If you’ve been hurt at work and are seeking workers’ compensation payments, it’s crucial to consider the viewpoint of those who are paying the benefits.
Your Employer and Insurance Aim To Terminate Your Benefits
Employers and insurance providers (also known as insurance carriers) have a common goal: to make money. They want you to reach Maximum Medical Improvement (MMI) and then get your benefits terminated.
Learn more about your rights as a worker’s compensation claimant.
What Is Maximum Medical Improvement And How Does It Work?
It is the date that a treating medical doctor determines that you are no longer in a curative treatment stage. They decide that your recovery from your injury has effectively reached a halt. If you are completely healed or not, you are the best you can be. When the MMI is identified by a physician, the claims adjuster at the insurance firm that pays the worker’s compensation claims receives a notification.
An employee who manages correspondence and payments for the employer and insurance carrier is classified as a claims adjuster.

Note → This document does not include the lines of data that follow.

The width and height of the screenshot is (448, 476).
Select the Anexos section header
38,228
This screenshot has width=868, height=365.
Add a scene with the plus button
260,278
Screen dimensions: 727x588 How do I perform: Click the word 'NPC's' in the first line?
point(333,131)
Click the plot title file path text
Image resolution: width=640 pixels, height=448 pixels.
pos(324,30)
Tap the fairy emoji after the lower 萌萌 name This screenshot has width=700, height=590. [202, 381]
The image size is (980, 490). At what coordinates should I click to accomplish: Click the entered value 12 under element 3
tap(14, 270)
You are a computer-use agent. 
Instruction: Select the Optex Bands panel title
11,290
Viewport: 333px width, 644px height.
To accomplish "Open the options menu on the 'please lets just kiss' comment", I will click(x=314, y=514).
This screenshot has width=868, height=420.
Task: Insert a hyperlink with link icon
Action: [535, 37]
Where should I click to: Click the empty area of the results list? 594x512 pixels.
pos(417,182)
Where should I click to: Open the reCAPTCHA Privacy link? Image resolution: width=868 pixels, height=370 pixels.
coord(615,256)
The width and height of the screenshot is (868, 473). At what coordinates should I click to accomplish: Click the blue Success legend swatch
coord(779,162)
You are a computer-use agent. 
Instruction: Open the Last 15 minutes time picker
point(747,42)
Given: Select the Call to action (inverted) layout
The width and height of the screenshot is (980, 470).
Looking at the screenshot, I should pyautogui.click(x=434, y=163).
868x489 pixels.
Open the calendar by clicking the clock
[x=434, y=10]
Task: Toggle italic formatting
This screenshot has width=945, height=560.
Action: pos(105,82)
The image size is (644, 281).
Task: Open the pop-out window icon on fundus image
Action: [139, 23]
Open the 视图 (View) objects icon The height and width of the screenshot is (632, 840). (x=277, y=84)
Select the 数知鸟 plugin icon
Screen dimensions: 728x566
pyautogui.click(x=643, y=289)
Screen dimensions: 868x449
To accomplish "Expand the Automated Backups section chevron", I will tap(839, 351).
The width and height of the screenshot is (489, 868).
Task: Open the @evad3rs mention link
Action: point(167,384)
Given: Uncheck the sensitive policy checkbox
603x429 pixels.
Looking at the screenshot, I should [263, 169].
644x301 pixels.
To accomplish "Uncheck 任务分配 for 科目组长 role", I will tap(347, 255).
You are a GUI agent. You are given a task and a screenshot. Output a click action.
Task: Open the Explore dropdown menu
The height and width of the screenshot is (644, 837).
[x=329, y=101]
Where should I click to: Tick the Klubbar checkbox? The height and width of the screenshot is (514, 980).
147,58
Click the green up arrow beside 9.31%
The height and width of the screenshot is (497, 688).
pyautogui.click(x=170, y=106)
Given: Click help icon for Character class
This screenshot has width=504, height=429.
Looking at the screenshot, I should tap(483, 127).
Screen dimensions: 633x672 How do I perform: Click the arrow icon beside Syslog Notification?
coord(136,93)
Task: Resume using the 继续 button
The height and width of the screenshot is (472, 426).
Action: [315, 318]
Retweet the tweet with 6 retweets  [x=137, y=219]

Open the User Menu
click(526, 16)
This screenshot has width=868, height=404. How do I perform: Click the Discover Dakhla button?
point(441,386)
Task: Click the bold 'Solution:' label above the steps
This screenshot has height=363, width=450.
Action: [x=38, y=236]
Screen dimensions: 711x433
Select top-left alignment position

After obtaining a physician’s opinion that the employee has achieved MMI, a claims adjuster may often suspend its benefits. If a surgeon decides that there is no longer any curative care available, he or she will discharge you from their practice. There is little more that can be said from the standpoint of the treating surgeon.
If Your Injury Prevents You From Working Again
If the condition is significant enough that you are unable to function, you could be eligible for lifetime benefits. For injuries suffered in the course and scope of work, a section of Workers Comp offers lifetime benefits and medical care.
It should also be clear that work injury is still the leading cause of medical attention and treatment.
Impairment Ratings Come From Where?
A medical professional’s rating of your disability is required to assess how much an accident can affect your ability to function.
When you hit MMI, you will be evaluated to determine your disability rating. If the treating physician’s determination of this disability level is greater than zero percent, it means the employee has suffered a permanent injury and is eligible for additional benefits.
Impairment Benefits?
These are forms of automatic compensation given to workers based on their percentage of impairment. For example, if an employee earns a six percent impairment rating, they are entitled to compensation of two weeks for each point of impairment or twelve weeks depending on their temporary total disability (TTD) rate.
If the employee’s IR is greater than ten percent, they are entitled to three weeks for each percentage point above ten percent.
How Do Ir And Ib Benefits Impact Compensation Rights?
An employee is entitled to the following Impairment Benefits:
- For each percentage point of disability from one to ten percent, the employee is entitled to two weeks of benefits.
- Three weeks of insurance are to be paid for each percentage point of disability from eleven percent to fifteen percent.
- Four weeks of compensation are to be paid for each percentage point of disability from sixteen percent to and including twenty percent
- Six weeks of compensation are payable for each percentage point of disability over twenty-one percent.
If the insurance provider fails to pay these benefits within seven days of receiving the IR from the prescribing physician, the employee will be subject to a twenty-percent plus interest penalty.
Furthermore, an employee can only obtain an IR for one portion of his or her body that has been damaged, and the other body parts may also need an IR from a physician.
Unless the employee is appointed MMI for every part of their body damaged at work, they are also entitled to involuntary disability insurance (wages paid while the employee is unable to work due to a medical illness or injury).